The assay was considered valid if:
1. The mean negative control counts fell within the normal ranges (Laboratory database)
2. The positive control chemicals induced clear increase in revertant numbers confirming discrimination between different strains, and an active S9 preparation
3. No more than 5% of the plates were lost due to contamination or other events.
4. A dose related increase in revertant numbers was observed that was at least two times the mean negative control counts for strain TA98, TA100 and WP2 uvrA and at least three times the mean negative control counts for strain TA1535 and TA1537.
5. The positive control has to be reproducible.

Statistics:

Mean and standard deviations were calculated from all individual plates of all experiments.

Results and discussion

Additional information on results:

Precipitation of the test article was observed following treatment of the two highest doses, both with and without S9.

Remarks on result:

other: all strains/cell types tested

Remarks:

Migrated from field 'Test system'.

Applicant's summary and conclusion

Conclusions:

Interpretation of results (migrated information):
negative

The test article Ceraphyl 55 does not induce mutation in Salmonella Typhimurium (TA98, TA100, TA1535 and TA1537) and one strain of Escherichia coli ( WP2 uvrA).

Executive summary:

The objective of the study was to evaluate the mutagenic activity of the test material Ceraphyl 55 using four strains of Salmonella Typhimurium (TA98, TA100, TA1535 and TA1537) and one strain of Escherichia coli ( WP2 uvrA), both with and without S9. An initial range finder toxicity study was performed using only TA100 strain.
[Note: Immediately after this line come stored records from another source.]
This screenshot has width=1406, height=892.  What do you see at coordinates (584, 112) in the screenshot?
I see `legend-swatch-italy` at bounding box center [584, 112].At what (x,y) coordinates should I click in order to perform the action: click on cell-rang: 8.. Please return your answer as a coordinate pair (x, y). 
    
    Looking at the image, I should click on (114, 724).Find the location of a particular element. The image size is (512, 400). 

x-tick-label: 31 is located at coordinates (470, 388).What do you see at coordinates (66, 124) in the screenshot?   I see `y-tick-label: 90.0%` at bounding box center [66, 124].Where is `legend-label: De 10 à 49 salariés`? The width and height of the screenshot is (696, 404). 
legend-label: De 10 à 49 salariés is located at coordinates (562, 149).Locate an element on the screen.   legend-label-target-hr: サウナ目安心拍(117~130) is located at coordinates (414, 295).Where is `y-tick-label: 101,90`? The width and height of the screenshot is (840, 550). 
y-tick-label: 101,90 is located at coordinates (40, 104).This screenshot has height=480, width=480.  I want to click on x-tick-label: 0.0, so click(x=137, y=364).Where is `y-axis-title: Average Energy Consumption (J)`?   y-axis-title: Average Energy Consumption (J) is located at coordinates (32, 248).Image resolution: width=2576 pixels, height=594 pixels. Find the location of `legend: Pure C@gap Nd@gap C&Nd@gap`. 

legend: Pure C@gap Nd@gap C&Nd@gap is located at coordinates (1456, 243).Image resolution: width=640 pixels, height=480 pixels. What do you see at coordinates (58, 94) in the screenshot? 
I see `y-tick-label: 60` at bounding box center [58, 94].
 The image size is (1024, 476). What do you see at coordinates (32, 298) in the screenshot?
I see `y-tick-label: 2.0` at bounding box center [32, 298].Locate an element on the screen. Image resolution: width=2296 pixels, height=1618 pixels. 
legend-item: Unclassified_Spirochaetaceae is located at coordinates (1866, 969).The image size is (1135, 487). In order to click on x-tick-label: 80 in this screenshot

No evidence of toxicity was observed at concentration of 1.6, 8, 40, 200, 1000 and 5000 µg/plate. Precipitation was observed at the two highest doses, with or without S9. The Experiment 1 included all strains and the same doses tested in the range finder test and as previously, no evidence of toxicity was observed at concentration of 1.6, 8, 40, 200, 1000 and 5000µ/plate. Precipitation of the test material was observed at the highest dose, with or without S9. The Experiment 2 was performed using all strains with and without S9 and a dose range from 78.13 to 5000 µg/plate. A pre-incubation step was included to increase the range of mutagenic chemicals able to induce positive responses in this test system. No evidence of toxicity was observed. Test material precipitation was observed at the two highest doses, both with or without S9. The negative and positive controls were included all gave results that fell within the acceptable range. The result of the test shows no increase in revertant numbers in any strain treatment with or without metabolic activation. In conclusion, Ceraphyl 55 is not mutagenic in Salmonella Typhimurium (TA98, TA100, TA1535 and TA1537) and one strain of Escherichia coli ( WP2 uvrA), both with and without S9.